Thursday, 9 October 2008

Jogja & Solo Revisited II - Karaton Kasunanan, Solo

Solo, aka Surakata, was the twin city of Jogja during the Mataram dynasty of the 18th century as well as during Dutch colonisation. The rivalry between the two cities is endemic and continues to this day. From 1945 to 1948, the Dutch re-occupied various regions in Java including Yogyakarta, Surakarta and surrounding areas.
A visit to the Karaton Kasunanan in Solo, built in 1745, is guaranteed to transport you back to the enchanting Mataram Kingdom. This elegant palace complex is well maintained and palace guides do a thorough job of showing visitors around.

The Throne Hall occupies central position, the central axis orientated in a north-south direction. Next in importance, armaments, strategically positioned adjacent to the king. The surrounding spacious yard was where the people could gather to wait their turn to meet the king.
Airy verandas lead to and from the many halls decorated with stained-glass panels, ornate balustrades and traditional wood carvings.
The attention to detail sets an alluring presence .
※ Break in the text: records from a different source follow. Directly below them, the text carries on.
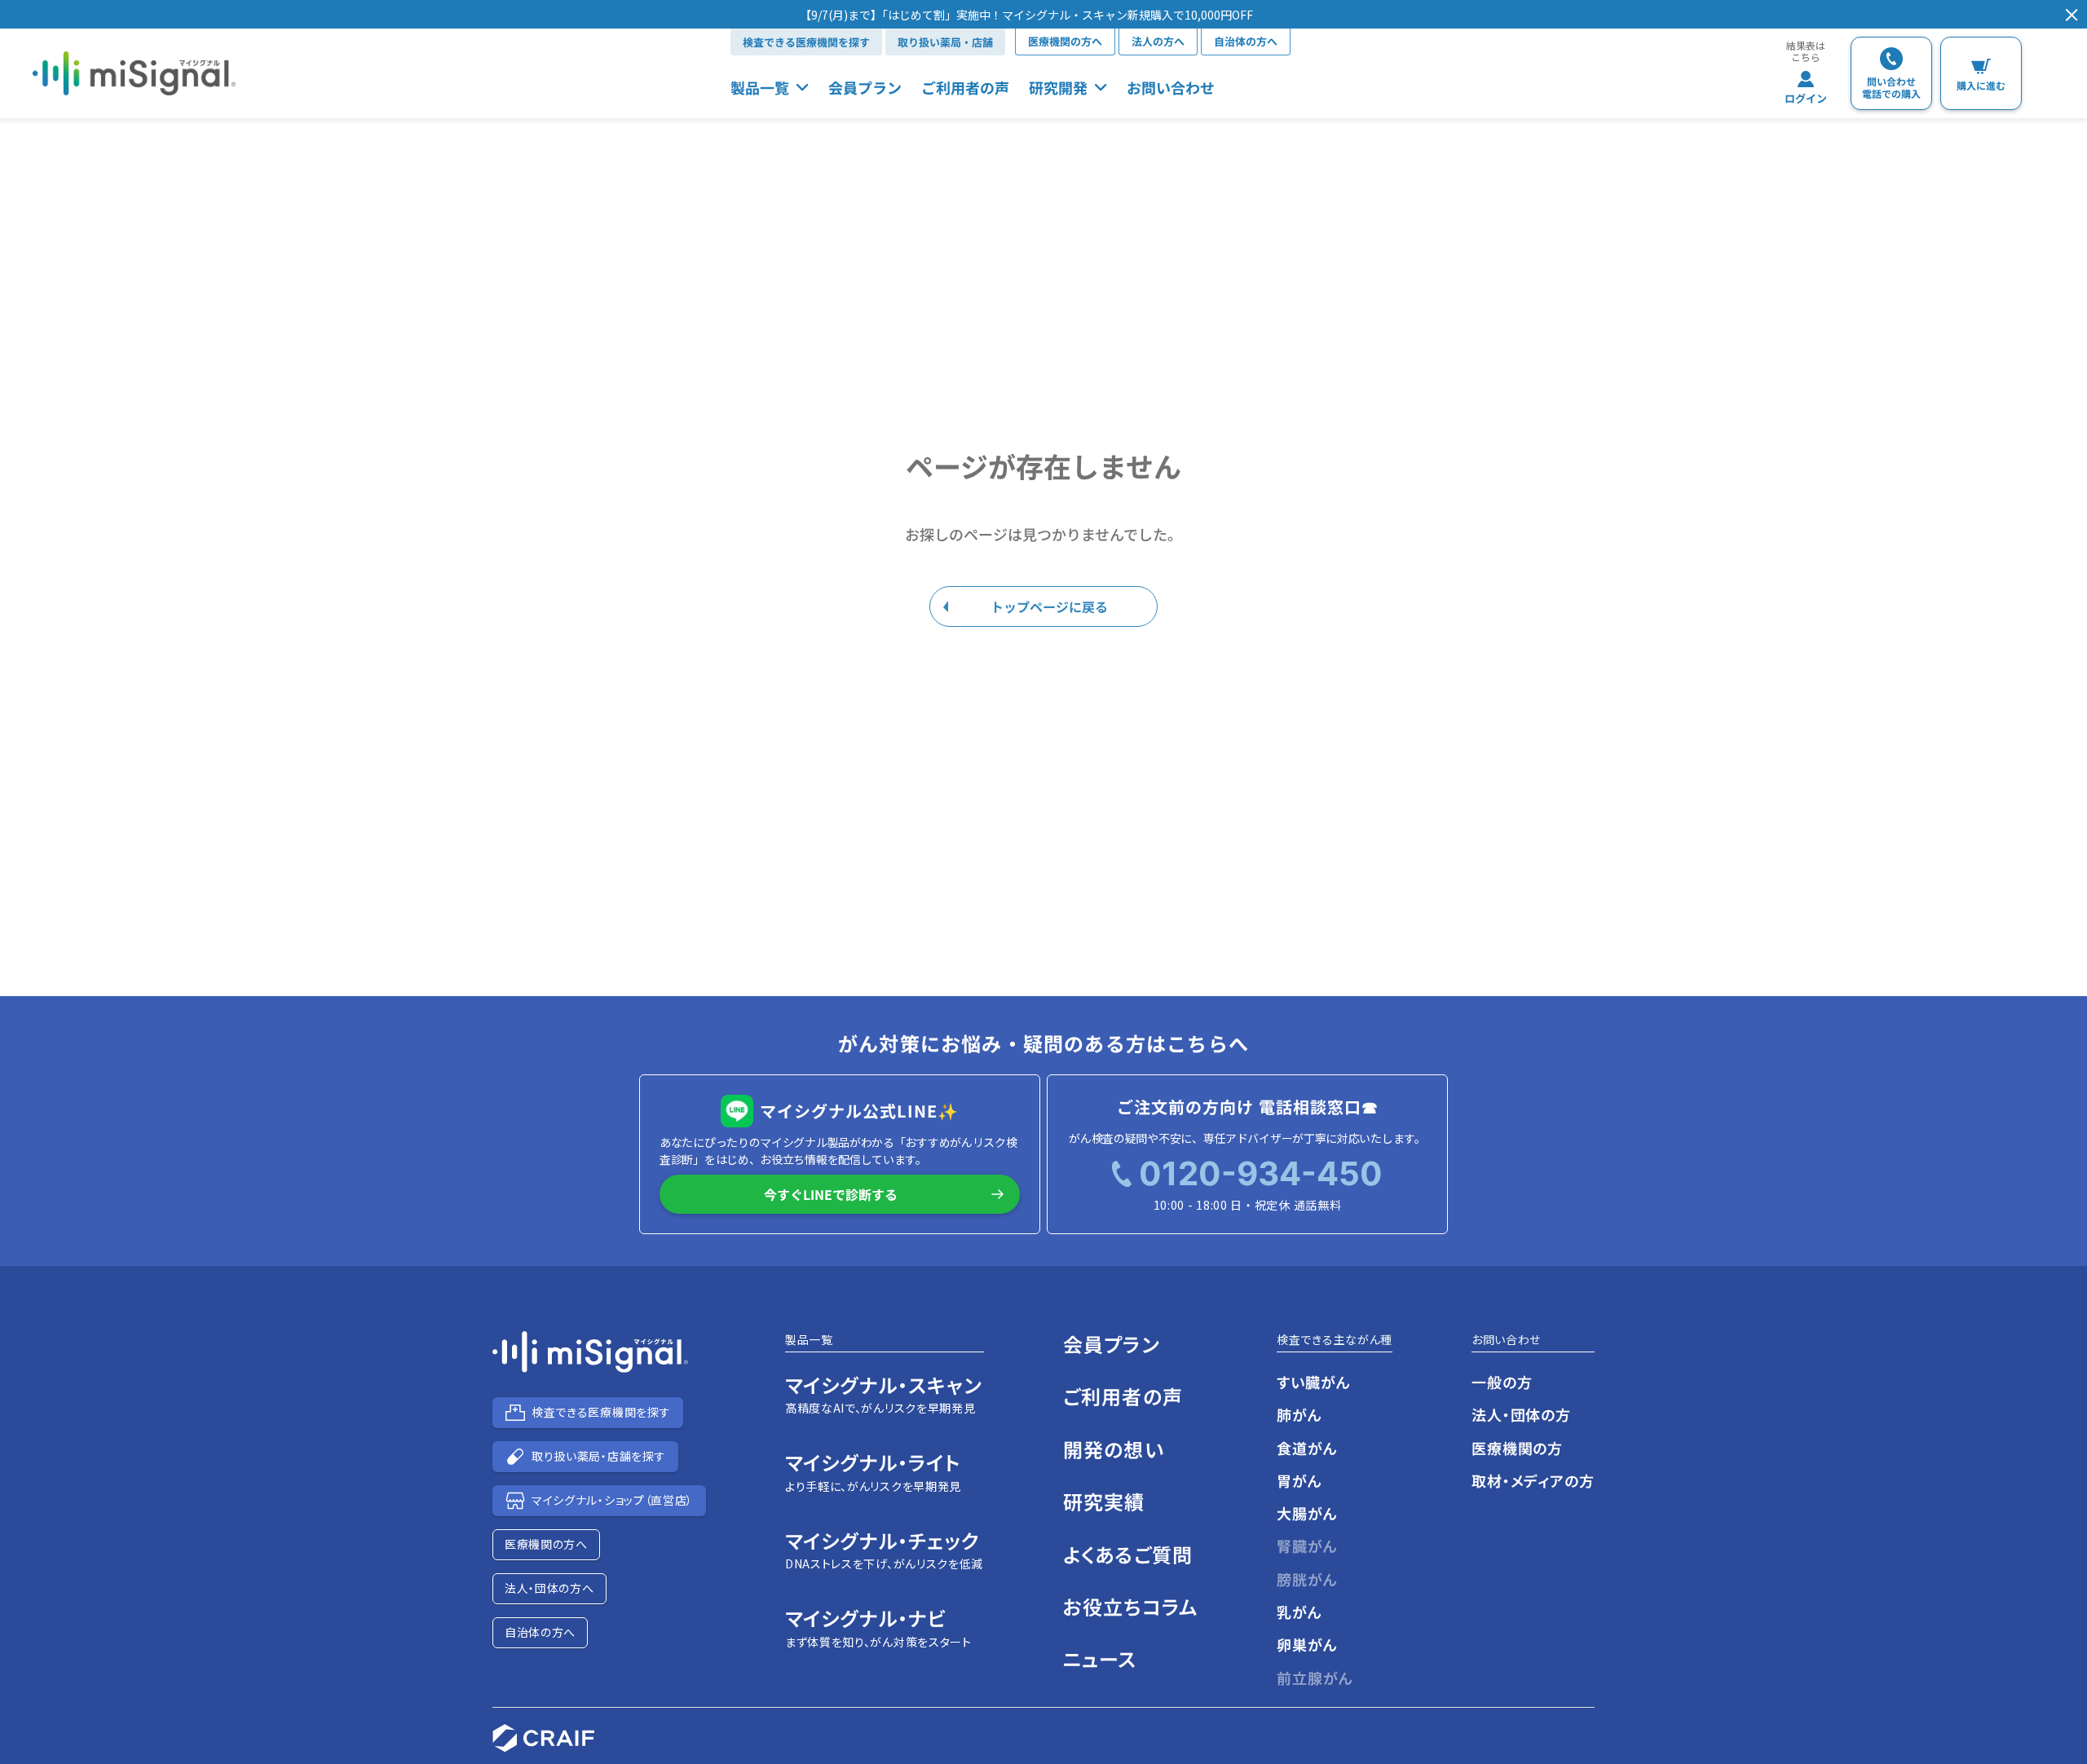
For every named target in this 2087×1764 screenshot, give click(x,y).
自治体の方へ (1245, 41)
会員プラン (865, 87)
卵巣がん (1307, 1644)
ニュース (1100, 1658)
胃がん (1299, 1480)
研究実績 (1104, 1501)
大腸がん (1307, 1513)
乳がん (1299, 1611)
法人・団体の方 (1521, 1414)
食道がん (1307, 1447)
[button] (1026, 14)
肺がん (1299, 1414)
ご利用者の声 (965, 87)
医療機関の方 (1517, 1447)
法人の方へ (1158, 41)
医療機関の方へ (1065, 41)
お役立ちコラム (1130, 1606)
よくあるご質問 (1128, 1554)
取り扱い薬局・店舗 (945, 42)
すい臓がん (1314, 1381)
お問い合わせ (1171, 87)
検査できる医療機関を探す (806, 42)
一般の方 (1502, 1381)
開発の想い (1113, 1449)
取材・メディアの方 (1533, 1480)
Ornate lamp posts; Dutch influence

Loving detail; museum piece

Traditional plaster work; wooden eaves

Residential quarters on the Palace grounds.
The music pavilion adds to the eclectic ambiance, an obvious admiration for things European. Imagine an afternoon of music and dancing with ladies of the court. Practice makes perfect . . . Palace officials reciting the Imperial history with lead tutor giving feedback on intonation and rhythm.
The Palace sage bent over the scriptures and chanting in full meditation. He must be close to 90.
Culture and tradition speak for itself. We are what we are made from . . . a fact hard to deny.